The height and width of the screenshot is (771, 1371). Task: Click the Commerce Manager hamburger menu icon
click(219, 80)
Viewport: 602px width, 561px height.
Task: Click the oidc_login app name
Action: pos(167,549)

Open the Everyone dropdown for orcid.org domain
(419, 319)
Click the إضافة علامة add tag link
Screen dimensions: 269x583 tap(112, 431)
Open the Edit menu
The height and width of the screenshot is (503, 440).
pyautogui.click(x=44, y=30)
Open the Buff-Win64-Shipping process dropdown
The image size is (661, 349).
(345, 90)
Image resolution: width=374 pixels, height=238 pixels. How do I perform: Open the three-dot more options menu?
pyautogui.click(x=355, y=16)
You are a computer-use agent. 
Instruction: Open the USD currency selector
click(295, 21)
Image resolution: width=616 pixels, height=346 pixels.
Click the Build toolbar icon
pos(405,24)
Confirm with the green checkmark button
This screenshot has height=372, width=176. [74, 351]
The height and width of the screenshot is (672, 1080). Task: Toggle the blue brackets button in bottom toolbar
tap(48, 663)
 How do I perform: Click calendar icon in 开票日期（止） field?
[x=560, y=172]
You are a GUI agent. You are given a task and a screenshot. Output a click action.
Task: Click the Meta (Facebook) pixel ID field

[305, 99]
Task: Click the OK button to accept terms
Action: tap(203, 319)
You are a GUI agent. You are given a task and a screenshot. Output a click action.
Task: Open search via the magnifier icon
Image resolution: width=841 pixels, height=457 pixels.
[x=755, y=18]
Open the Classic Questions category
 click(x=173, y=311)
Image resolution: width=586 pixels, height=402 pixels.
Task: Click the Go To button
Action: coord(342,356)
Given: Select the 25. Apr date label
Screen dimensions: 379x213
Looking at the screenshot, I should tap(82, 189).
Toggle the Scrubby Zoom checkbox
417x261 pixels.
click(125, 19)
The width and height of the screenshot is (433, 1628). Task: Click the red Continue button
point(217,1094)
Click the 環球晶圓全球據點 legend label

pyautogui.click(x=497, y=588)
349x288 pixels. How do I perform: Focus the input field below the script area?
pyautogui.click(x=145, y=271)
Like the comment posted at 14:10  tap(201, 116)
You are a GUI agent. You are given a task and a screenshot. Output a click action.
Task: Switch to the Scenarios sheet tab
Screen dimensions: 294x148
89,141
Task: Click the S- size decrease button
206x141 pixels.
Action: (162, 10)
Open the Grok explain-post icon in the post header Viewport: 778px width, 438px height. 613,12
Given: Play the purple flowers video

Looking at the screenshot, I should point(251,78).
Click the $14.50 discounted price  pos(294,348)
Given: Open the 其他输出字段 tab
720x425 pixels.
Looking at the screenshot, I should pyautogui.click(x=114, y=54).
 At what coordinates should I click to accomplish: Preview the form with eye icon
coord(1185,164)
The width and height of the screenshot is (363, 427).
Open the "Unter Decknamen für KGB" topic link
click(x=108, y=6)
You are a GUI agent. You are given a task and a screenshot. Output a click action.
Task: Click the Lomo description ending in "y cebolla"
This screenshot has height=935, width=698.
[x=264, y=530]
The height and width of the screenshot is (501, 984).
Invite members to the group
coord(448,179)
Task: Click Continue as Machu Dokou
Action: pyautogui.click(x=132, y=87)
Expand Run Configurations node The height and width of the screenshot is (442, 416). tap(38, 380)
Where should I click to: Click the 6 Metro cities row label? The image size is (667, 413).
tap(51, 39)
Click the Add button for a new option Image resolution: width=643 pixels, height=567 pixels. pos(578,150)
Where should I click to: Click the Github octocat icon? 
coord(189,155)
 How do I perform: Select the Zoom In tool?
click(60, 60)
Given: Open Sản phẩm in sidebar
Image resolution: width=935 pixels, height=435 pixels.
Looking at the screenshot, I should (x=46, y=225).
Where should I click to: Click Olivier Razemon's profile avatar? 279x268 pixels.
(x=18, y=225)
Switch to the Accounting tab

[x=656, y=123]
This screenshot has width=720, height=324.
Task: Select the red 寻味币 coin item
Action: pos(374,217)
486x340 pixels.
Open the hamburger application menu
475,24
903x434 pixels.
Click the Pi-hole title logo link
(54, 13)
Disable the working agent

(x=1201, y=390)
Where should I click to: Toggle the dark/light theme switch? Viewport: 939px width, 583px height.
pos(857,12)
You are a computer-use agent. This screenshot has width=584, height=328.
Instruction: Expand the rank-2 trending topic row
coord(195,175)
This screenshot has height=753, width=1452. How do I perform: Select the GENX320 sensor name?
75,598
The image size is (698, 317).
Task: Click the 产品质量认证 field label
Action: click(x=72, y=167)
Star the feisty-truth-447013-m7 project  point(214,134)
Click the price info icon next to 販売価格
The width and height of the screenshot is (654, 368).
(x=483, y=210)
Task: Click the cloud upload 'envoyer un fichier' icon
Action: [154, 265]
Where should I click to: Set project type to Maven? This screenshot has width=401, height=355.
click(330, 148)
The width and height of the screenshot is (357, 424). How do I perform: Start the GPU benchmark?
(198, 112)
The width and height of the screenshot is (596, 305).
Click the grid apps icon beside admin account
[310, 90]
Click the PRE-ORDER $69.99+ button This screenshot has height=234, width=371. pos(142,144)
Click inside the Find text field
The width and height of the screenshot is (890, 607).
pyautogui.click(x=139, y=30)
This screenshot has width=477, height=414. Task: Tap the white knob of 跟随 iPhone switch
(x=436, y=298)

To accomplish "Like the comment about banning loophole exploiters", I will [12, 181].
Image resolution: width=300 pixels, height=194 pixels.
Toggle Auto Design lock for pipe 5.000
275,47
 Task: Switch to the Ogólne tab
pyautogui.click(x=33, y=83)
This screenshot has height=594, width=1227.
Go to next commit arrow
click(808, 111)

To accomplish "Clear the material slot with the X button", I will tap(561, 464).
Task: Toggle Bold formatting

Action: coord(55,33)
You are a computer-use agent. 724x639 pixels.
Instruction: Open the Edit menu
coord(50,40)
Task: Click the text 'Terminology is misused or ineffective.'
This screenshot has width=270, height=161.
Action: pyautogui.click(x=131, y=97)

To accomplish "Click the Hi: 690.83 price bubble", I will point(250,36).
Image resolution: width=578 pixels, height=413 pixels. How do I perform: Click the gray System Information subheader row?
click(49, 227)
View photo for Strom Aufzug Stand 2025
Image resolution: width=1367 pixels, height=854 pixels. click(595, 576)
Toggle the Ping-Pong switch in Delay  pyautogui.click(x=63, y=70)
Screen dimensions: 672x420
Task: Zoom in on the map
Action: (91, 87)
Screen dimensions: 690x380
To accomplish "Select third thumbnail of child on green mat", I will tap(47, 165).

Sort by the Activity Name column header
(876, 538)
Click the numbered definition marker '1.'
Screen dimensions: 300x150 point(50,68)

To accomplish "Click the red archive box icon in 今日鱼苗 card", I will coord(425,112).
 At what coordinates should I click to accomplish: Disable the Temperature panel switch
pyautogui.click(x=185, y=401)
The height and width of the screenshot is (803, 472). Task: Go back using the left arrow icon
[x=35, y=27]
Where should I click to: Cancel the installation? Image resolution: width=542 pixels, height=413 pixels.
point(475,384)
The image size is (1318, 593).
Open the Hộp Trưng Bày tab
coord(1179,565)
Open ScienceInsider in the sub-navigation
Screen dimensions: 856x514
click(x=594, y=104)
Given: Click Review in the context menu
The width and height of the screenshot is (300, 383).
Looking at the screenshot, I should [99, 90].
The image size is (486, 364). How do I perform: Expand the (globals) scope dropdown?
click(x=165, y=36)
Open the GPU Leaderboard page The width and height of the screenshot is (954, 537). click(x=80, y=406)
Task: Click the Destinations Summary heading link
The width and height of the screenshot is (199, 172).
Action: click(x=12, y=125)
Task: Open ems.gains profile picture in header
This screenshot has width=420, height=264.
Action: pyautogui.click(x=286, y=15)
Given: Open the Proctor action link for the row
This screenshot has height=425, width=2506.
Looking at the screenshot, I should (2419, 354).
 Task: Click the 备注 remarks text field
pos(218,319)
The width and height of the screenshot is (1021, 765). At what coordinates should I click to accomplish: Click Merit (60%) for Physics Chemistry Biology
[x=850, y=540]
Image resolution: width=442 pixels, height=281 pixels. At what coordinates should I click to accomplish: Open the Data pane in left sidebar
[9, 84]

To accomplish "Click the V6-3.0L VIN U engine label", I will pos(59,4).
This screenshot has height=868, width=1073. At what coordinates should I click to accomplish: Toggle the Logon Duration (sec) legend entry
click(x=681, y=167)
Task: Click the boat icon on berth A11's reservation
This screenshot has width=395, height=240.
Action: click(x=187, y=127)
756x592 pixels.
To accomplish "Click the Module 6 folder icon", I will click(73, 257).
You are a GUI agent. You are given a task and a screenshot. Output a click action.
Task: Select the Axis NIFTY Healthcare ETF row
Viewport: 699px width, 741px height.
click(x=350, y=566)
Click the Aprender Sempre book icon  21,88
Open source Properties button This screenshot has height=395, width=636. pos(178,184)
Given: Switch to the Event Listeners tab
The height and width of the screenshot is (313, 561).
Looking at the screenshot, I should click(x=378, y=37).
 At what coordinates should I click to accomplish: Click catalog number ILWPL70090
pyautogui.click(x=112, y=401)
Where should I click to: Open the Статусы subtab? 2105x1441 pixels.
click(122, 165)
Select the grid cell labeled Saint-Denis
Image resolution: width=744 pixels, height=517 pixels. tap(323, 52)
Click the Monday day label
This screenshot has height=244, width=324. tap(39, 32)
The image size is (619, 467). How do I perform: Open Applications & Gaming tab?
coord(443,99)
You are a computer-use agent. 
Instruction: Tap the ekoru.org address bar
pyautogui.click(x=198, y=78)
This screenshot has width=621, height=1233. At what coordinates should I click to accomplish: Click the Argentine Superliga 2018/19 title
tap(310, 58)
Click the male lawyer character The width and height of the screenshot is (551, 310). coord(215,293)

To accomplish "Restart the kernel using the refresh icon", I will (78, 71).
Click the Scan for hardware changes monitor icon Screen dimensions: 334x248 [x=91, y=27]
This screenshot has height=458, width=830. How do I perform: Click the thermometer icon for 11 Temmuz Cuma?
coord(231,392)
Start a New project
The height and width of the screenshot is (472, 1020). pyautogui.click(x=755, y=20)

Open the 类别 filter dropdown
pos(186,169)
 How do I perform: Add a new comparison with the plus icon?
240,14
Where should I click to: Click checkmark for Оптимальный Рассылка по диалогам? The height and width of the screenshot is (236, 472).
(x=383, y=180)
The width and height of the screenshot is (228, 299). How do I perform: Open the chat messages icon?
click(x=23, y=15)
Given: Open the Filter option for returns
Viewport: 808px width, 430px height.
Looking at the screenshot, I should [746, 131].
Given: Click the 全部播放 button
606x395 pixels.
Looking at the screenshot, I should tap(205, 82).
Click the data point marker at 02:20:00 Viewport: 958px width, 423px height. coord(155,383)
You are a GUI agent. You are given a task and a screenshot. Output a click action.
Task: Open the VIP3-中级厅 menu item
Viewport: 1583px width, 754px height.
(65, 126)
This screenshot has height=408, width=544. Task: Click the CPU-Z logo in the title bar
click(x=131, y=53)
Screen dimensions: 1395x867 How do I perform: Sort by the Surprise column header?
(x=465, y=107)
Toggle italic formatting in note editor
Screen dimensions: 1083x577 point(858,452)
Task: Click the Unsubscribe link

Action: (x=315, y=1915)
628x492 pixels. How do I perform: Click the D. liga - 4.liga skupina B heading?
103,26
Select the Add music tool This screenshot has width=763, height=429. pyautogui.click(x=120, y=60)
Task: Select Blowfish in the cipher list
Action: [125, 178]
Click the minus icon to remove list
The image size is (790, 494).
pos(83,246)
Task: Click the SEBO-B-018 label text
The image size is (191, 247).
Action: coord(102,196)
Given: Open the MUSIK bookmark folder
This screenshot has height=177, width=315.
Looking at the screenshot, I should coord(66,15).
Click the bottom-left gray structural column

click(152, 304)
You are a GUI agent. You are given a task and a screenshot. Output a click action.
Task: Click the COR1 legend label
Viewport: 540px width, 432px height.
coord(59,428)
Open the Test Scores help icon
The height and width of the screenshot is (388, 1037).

····················

### REQUIREMENT
Find how many lines above include "will", then write only that count.

### YOUR RESPONSE
8